WhatsApp for votes: a new way to change voter apathy?
Politicians in Spain have taken a huge step in campaigner-voter relations: Borja Gutiérrez Iglesias, mayor of Brunete, a small town near Madrid, has given his phone number to the 10,000 strong population of the town.
The people of Brunete are now able to message him at any time of day via the popular messaging service WhatsApp. So far, so good, despite Iglesias having had to give up his social life to attend to questions from his constituency. With the Spanish population embracing this method, can the UK follow suit and bring politicians closer to voters?
Following Russell Brand’s recent call for young people to stop voting, the comedian succeeded, intentionally or not, in bolstering political debate all over the nation; everyone awoke from their political apathy to have their say on voting and elections. The Church of England expressed concerns over voter apathy in anticipation of May’s general election. The Right Reverend Tim Stevens, Bishop of Leicester, commented: “We want to encourage people to engage more deeply with politics.”
It is a sensible sentiment, but currently the opportunities to engage are few and far between resulting in the existing dichotomy between voters and candidates.
The electorate needs to feel included in the political process. It is easy to feel as though individual votes hold little weight and that the people elected are too far removed from local and regional communities to ever understand daily issues. Having direct contact through WhatsApp would make campaigners feel like real people again.
Saving your local MP in your phonebook suggests a level of equality and normalcy which didn’t previously exist. Presently, if you want to take an issue to your local MP, your options are restricted to writing a letter or sending an email to a generic address, with little hope that you will be given the time of day.
Thanks to WhatsApp’s read-receipt function, your proposals and questions are much more likely to be given full attention. Politicians would have no choice but to listen to our views and WhatsApp would make them directly accountable for their answers.

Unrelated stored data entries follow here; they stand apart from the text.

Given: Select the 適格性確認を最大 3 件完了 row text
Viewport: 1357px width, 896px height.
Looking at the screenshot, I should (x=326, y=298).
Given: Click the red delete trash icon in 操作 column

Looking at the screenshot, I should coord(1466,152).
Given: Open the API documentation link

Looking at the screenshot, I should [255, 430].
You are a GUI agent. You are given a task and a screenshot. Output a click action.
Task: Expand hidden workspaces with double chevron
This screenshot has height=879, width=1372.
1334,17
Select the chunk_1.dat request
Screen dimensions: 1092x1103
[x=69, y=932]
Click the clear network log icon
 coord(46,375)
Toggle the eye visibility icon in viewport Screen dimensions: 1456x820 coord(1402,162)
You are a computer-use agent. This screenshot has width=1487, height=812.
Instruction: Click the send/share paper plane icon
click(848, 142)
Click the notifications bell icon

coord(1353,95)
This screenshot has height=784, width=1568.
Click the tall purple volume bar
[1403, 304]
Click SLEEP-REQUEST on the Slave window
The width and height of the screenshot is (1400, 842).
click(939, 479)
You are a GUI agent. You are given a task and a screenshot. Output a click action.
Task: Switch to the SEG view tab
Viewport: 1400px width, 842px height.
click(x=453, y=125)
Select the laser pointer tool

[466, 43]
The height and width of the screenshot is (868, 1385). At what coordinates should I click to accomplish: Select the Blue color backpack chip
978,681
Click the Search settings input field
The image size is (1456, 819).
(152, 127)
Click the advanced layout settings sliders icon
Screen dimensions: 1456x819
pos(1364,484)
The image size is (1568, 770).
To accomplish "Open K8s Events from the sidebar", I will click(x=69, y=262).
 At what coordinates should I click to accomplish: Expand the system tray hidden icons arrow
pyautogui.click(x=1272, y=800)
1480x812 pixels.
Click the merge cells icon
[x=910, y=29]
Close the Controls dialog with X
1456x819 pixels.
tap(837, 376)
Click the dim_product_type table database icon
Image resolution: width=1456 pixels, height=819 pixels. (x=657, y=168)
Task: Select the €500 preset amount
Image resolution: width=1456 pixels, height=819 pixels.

As a result, every message would hold great weight; for campaigners, a disappointing response could lead to lost votes – a great risk to run during an electoral campaign.
The model currently working for the people of Brunete and mayor Iglesias is aided by the small population of 10,000 in the town. However, in places with a greater population MPs would struggle to respond to the many messages they would receive on a daily basis. Politicians should aim to engage with the public on a more social level, but we don’t want them to become phone-absorbed zombies, overwhelmed with their WhatsApp queries.
This could dilute the level of real-life interaction we would have with them and possibly their ability to represent us in the House of Commons. Indeed, Prime minister’s Questions would look very different if every MP sat in the Commons was engrossed in their WhatsApp conversations in a bid to keep their public happy.
To decrease apathy amongst voters, politicians need to start putting themselves directly in constituents’ shoes. Having had the privilege of speaking with NHS-funded community carers, it is evident that they couldn’t feel more disillusioned with politics. Their working day consists of moving between homes to help patients with day-to-day tasks, for this they are paid minimum wage and are expected to fund their own travel costs from one patient to the next. They are effectively being penalised for wanting to help others.
If MPs were to spend time working a day or two with these carers, they would soon witness the real issues currently governing the lives of real people, who are often apathetic voters. In turn, one would hope that they would start to engage with people on levels beyond anything WhatsApp could provide, and turn such apathy into voting activity.